Exercise: State only how many lines of the records below contain the string "dimensions".

Dataset:
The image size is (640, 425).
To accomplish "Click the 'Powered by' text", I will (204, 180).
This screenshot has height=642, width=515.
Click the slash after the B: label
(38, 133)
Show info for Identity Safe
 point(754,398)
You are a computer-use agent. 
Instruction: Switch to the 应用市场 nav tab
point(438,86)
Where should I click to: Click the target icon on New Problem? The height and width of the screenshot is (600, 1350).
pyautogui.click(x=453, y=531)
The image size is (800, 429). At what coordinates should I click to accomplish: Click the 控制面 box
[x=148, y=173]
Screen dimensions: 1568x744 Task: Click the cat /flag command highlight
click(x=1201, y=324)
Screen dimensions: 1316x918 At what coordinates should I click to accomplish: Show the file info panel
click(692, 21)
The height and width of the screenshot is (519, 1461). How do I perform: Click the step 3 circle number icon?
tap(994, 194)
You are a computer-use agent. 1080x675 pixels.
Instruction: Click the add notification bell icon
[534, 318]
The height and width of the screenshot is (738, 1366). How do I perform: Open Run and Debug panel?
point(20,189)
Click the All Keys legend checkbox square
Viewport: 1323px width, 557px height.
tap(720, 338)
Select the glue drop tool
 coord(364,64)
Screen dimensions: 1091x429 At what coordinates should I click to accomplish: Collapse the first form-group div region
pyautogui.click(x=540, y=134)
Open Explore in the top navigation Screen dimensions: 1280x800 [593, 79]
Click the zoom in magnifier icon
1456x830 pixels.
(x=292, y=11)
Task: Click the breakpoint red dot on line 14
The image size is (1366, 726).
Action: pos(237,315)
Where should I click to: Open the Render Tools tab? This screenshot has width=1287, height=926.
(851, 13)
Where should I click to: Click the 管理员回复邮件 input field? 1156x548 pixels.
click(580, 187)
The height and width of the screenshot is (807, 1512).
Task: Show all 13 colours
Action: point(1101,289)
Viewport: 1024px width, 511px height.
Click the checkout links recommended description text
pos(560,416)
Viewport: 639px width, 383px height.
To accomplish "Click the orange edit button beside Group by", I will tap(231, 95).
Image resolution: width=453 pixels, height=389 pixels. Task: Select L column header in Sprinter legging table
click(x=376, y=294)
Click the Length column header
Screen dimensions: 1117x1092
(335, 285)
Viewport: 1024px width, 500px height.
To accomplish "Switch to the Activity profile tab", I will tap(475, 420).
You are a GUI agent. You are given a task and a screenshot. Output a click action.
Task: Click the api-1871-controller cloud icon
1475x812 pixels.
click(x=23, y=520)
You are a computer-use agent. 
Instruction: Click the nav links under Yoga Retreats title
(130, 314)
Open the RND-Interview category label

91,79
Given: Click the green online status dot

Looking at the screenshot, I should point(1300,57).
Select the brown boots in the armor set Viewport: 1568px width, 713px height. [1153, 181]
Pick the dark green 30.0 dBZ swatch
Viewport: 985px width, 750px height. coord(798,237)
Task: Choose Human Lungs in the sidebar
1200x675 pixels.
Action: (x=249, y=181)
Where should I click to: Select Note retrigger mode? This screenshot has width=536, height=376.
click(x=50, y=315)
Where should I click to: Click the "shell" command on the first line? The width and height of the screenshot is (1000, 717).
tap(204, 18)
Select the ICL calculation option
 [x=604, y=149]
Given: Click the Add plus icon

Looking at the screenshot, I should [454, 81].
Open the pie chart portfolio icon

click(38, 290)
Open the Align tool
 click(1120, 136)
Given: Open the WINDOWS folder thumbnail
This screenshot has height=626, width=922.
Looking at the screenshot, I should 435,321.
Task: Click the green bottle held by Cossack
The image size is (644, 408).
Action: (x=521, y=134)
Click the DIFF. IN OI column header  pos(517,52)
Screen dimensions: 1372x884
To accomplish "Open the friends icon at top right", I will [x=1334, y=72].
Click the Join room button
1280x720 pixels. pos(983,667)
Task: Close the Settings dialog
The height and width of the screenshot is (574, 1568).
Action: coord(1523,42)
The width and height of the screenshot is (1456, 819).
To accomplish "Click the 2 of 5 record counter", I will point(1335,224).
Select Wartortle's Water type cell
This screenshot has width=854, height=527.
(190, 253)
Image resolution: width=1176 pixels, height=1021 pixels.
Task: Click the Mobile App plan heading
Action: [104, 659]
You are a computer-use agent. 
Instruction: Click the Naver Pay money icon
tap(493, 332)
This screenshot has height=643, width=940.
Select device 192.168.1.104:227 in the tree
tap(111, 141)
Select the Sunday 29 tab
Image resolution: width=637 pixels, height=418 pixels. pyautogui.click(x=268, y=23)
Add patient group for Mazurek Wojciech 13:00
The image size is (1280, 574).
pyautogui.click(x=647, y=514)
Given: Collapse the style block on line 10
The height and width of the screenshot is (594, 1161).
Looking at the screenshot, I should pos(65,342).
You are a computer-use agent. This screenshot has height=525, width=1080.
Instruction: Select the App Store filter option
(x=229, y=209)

Reply: 6